## About this task
From the entries below, transcribe exactly the lines between the line holding "The width and height of the screenshot is (474, 671)." and the line holding "Viewport: 800px width, 665px height.", inclusive; skip all other lines.

Extracted records:
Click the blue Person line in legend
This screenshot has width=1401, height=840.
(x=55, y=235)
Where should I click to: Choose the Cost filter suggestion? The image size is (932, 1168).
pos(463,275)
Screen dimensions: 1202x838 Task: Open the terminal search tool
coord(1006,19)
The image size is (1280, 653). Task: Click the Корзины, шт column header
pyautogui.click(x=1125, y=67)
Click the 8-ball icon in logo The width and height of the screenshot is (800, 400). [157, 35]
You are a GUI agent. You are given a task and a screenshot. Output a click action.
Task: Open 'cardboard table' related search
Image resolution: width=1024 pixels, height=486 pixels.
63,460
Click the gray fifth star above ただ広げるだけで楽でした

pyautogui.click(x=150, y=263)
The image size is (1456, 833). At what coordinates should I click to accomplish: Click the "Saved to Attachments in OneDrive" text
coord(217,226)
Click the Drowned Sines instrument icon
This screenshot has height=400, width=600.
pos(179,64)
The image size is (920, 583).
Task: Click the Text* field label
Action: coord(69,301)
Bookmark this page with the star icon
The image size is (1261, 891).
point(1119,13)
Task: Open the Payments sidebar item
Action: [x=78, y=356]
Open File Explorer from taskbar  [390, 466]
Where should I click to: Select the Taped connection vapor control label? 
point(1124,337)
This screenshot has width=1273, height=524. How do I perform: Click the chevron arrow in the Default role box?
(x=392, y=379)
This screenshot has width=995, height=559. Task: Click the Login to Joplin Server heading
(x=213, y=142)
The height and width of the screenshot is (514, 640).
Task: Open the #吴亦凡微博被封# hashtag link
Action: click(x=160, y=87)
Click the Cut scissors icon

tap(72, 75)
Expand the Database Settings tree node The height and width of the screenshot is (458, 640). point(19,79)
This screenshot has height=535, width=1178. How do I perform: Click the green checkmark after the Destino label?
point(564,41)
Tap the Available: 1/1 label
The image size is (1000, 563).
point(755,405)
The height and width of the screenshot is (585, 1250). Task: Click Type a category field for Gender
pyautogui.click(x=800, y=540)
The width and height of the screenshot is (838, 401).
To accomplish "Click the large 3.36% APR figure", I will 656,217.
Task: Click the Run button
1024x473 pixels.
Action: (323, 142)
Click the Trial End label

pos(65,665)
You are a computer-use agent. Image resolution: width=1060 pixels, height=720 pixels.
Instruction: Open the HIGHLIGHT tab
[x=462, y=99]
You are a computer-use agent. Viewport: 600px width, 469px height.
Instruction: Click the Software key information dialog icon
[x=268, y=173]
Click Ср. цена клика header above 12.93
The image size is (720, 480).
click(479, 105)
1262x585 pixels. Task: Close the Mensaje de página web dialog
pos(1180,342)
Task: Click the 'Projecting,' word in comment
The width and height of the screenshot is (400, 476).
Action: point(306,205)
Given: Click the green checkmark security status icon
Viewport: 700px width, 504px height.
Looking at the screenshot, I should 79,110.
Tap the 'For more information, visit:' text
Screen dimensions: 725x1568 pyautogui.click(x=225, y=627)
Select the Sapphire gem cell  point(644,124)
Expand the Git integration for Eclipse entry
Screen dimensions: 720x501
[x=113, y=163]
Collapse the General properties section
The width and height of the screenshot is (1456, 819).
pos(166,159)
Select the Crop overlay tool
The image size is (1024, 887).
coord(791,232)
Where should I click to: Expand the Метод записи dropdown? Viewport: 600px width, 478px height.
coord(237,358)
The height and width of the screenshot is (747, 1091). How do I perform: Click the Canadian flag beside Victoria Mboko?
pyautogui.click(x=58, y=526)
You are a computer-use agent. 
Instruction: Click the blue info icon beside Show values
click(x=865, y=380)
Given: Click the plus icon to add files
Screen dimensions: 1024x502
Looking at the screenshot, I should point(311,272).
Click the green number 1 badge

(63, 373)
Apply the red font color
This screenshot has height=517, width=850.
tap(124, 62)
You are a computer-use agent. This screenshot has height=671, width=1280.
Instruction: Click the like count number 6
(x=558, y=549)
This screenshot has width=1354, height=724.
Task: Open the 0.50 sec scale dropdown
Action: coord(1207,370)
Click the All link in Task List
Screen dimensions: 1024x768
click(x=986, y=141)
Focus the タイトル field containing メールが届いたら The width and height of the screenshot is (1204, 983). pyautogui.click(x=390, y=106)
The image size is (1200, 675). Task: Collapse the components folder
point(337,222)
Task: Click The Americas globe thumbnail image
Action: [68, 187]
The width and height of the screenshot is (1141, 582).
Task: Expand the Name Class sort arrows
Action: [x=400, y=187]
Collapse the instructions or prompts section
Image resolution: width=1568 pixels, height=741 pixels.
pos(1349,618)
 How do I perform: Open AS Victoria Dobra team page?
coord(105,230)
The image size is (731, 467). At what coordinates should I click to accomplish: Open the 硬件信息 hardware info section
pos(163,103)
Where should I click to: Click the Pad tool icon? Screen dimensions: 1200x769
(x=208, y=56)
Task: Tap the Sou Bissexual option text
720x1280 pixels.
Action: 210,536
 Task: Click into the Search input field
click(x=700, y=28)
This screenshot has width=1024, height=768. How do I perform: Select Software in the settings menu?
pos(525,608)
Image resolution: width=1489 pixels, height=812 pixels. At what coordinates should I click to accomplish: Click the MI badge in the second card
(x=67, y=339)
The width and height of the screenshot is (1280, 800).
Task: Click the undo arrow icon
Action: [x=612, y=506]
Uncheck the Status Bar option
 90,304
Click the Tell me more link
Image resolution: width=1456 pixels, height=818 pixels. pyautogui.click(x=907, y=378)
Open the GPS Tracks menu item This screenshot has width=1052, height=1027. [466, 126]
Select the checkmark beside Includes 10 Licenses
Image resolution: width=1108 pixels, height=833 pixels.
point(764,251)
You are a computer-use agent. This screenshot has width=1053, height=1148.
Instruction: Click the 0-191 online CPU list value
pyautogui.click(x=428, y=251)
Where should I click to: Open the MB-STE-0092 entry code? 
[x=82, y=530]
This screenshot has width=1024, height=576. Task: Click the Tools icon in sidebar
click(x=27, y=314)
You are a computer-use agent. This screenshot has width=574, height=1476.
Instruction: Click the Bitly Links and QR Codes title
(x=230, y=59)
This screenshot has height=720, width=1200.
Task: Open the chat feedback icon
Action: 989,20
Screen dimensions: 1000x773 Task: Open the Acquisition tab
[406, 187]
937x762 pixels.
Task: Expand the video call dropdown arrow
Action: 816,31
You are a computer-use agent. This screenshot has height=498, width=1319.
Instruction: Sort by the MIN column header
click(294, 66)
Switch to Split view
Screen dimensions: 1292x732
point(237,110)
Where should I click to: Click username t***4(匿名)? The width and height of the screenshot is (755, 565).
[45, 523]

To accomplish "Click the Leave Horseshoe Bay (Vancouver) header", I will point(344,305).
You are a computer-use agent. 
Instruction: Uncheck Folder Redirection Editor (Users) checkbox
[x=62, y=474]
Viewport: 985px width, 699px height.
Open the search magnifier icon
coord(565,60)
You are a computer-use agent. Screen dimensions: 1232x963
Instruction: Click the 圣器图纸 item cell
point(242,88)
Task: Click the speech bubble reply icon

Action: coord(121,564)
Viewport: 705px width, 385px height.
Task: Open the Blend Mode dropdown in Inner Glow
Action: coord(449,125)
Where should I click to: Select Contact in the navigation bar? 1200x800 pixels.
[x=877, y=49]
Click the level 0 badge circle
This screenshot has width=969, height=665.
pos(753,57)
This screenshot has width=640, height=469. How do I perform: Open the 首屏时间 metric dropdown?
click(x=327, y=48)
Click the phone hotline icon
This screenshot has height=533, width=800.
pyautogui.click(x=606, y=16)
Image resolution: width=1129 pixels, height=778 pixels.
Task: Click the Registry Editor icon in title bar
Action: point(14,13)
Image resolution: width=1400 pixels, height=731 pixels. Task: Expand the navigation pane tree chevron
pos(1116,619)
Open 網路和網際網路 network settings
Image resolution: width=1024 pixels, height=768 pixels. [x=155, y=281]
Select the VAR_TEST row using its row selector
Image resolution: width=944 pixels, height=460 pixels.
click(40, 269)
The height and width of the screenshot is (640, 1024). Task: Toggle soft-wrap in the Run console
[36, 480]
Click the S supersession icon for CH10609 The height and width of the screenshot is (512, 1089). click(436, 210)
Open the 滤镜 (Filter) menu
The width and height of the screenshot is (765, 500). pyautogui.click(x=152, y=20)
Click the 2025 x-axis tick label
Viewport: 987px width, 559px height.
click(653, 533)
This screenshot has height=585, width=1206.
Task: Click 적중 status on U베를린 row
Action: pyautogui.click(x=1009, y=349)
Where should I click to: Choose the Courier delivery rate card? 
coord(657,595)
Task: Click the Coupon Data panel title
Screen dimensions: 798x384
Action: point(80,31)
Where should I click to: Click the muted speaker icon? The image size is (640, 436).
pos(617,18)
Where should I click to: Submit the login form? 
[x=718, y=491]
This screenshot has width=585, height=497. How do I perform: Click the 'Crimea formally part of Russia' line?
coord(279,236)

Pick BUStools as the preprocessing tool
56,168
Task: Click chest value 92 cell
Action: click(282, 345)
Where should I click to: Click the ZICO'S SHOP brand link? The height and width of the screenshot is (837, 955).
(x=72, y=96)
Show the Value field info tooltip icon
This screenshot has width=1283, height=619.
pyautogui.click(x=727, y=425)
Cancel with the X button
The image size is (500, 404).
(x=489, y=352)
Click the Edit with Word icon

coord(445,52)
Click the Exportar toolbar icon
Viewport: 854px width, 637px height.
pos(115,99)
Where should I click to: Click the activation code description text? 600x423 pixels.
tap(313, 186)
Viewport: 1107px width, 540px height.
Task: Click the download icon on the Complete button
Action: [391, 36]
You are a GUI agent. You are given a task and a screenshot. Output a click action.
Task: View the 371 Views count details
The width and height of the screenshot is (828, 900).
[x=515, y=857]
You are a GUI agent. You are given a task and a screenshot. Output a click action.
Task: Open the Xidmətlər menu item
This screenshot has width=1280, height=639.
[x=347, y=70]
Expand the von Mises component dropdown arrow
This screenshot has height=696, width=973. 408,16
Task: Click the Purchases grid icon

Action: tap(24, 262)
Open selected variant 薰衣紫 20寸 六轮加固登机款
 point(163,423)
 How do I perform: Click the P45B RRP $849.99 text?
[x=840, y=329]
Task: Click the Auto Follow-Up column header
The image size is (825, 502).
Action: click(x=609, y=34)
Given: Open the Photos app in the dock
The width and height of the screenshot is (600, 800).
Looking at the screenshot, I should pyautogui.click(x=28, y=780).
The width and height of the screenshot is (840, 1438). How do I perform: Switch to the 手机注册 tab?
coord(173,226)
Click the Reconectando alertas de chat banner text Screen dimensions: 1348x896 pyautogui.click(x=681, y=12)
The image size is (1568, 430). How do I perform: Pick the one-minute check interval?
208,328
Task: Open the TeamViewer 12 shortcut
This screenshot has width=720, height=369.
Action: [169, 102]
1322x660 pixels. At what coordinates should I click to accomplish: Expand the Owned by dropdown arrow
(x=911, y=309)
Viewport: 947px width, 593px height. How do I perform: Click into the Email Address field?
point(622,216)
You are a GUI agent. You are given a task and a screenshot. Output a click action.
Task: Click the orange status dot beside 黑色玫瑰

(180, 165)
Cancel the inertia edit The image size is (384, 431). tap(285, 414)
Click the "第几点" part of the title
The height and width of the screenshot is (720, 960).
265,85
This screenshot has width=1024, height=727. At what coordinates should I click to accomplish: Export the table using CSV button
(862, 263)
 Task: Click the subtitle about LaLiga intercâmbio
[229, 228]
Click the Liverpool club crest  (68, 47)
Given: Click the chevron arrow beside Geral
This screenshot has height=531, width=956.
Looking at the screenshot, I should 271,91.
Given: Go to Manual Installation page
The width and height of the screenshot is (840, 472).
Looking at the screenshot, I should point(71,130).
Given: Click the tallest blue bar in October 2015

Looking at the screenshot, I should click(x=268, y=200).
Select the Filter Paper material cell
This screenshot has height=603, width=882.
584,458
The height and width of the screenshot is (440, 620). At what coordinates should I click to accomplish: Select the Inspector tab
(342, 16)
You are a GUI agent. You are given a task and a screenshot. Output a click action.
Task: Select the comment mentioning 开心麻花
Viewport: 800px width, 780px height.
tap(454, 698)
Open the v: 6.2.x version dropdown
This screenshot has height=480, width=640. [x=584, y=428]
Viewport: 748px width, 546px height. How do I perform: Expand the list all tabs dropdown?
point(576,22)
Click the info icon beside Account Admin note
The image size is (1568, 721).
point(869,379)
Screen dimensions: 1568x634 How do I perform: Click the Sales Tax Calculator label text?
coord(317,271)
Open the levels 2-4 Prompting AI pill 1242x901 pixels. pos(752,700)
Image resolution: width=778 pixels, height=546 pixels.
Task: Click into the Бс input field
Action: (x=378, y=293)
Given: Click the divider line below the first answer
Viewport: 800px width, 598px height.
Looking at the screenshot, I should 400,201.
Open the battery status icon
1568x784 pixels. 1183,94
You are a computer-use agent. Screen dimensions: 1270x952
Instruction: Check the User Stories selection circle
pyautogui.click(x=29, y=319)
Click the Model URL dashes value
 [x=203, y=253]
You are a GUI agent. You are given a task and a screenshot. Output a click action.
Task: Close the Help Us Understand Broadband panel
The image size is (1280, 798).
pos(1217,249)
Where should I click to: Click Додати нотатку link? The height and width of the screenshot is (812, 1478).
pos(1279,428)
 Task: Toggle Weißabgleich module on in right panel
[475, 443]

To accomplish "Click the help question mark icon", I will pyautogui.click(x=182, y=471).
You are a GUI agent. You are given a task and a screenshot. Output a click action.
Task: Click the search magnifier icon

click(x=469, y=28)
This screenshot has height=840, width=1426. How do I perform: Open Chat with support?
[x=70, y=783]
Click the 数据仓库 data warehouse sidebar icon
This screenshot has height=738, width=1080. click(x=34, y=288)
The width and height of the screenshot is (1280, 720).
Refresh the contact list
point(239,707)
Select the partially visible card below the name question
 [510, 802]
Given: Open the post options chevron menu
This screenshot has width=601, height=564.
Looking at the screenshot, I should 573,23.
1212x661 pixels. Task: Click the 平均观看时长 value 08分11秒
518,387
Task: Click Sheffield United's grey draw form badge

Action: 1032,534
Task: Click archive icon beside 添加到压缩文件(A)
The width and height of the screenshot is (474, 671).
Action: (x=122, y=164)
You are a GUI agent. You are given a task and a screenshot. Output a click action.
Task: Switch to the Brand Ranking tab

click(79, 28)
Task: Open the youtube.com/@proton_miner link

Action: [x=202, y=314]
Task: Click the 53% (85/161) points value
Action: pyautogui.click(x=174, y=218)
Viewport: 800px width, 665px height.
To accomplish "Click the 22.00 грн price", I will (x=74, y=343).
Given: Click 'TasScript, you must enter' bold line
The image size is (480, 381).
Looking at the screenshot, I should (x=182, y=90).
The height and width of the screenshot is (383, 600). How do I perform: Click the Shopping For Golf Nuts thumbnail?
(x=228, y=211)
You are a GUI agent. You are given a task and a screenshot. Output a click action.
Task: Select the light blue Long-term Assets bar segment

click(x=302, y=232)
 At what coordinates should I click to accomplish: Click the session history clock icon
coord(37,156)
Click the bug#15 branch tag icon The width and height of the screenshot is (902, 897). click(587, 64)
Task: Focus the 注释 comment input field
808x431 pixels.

## Your response
The width and height of the screenshot is (474, 671).
Action: (x=122, y=164)
You are a GUI agent. You are given a task and a screenshot. Output a click action.
Task: Switch to the Brand Ranking tab

click(79, 28)
Task: Open the youtube.com/@proton_miner link

Action: [x=202, y=314]
Task: Click the 53% (85/161) points value
Action: pyautogui.click(x=174, y=218)
Viewport: 800px width, 665px height.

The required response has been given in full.